3. Data and Methodology

3.1. Data

In this study, annual data were used that cover the period of 1990–2020. CO₂ emissions, economic growth (Real GDP in constant 2005 USD), information and communication technologies (ICT investment), energy consumption, and energy intensity are used.

Table 2. Variables.

	Variables	Data Sources	Metrics
ict	Information and communication technologies	World Bank	Individuals using the Internet
y	Economic growth	World Bank	Real GDP in constant 2005 USD
ec	Energy consumption	World Bank	kg of oil equivalent
co	CO2 emissions	World Bank	metric tons
c	Energy efficiency	World Bank	MJ$2011 PPP GDP

defines the variables. Data were taken from World Bank [40]. We used logarithmic transformation for all variables.

Table 3. Descriptive Statistics.

	Variables	Descriptive Statistics
		Max	Std. Dev.	Kurtosis	Skewness
co	CO2 emissions	1.311	0.180	2.020	0.194
y	Economic growth	3.868	1.336	2.585	−0.645
ict	ICT	1.98	0.929	2.071	−0.479
c	Energy consumption	3.927	0.160	1.994	0.546
ec	Energy intensity	1.024	0.143	2.486	0.509

presents descriptive statistics. ICT and Y variables have negative skewness whereas others have positive.

3.2. Methodology

Methodology was given two sub-titles, PQARDL and PQGC.

3.2.1. PQARDL Method

Unlike panel models, the PQARDL technique provides a more complete picture of short- and long-term outcomes. Outliers and heavy distributions are not a problem in this technique. Compared to the panel ARDL approach, the PQARDL method has a few advantages. PQRDL can produce more reliable results. Koenker and Bassett [53] proposed panel quantile regression (PQR), which has several advantages over OLS regression. The PQR results are more reliable than other one [54]. It is also necessary to use PQR to shape distributional assumptions [55]. Furthermore, the properties of the whole conditional distribution of the selected variables can be captured using this technique [56,57]. To this end, quantile regression was proposed by [53] to investigate asymmetric aspects of variable distributions [57]. Refs. [22,23,24,51,58] applied PQARDL technique

The conditional quantile of y_i is

$$Q_{yi}(\tau |x_i)=x_i^T{\beta }_{\tau }$$

(1)

# Direction 1
Quote the data-and-methodology excerpt from "In this study, annual" up to and including "3. Descriptive Statistics.", word for word.
# Direction 2
Print every line of the three records that follow, word for word, and leave the pictures out.
The data-and-methodology excerpt and the records are unrelated to each other.

# Material provided
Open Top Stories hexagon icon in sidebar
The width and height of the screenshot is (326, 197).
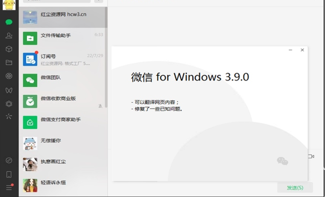coord(9,104)
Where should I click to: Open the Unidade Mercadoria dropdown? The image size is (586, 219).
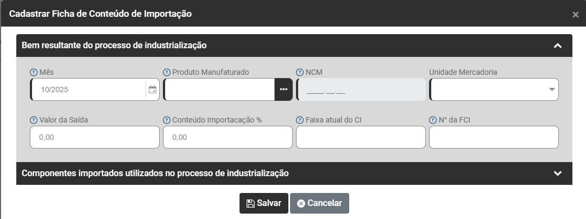(551, 89)
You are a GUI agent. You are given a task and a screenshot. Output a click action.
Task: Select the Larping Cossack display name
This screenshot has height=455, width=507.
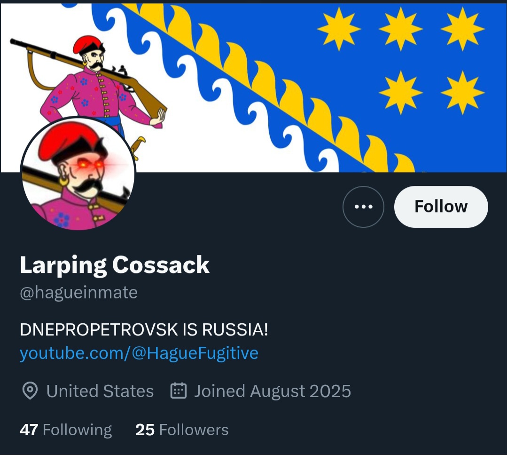[115, 265]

# Correct response 1
In this study, annual data were used that cover the period of 1990–2020. CO₂ emissions, economic growth (Real GDP in constant 2005 USD), information and communication technologies (ICT investment), energy consumption, and energy intensity are used.

Table 2. Variables.

	Variables	Data Sources	Metrics
ict	Information and communication technologies	World Bank	Individuals using the Internet
y	Economic growth	World Bank	Real GDP in constant 2005 USD
ec	Energy consumption	World Bank	kg of oil equivalent
co	CO2 emissions	World Bank	metric tons
c	Energy efficiency	World Bank	MJ$2011 PPP GDP

defines the variables. Data were taken from World Bank [40]. We used logarithmic transformation for all variables.

Table 3. Descriptive Statistics.

# Correct response 2
Open Top Stories hexagon icon in sidebar
The width and height of the screenshot is (326, 197).
coord(9,104)
Where should I click to: Open the Unidade Mercadoria dropdown? The image size is (586, 219).
(551, 89)
You are a GUI agent. You are given a task and a screenshot. Output a click action.
Task: Select the Larping Cossack display name
This screenshot has height=455, width=507.
[115, 265]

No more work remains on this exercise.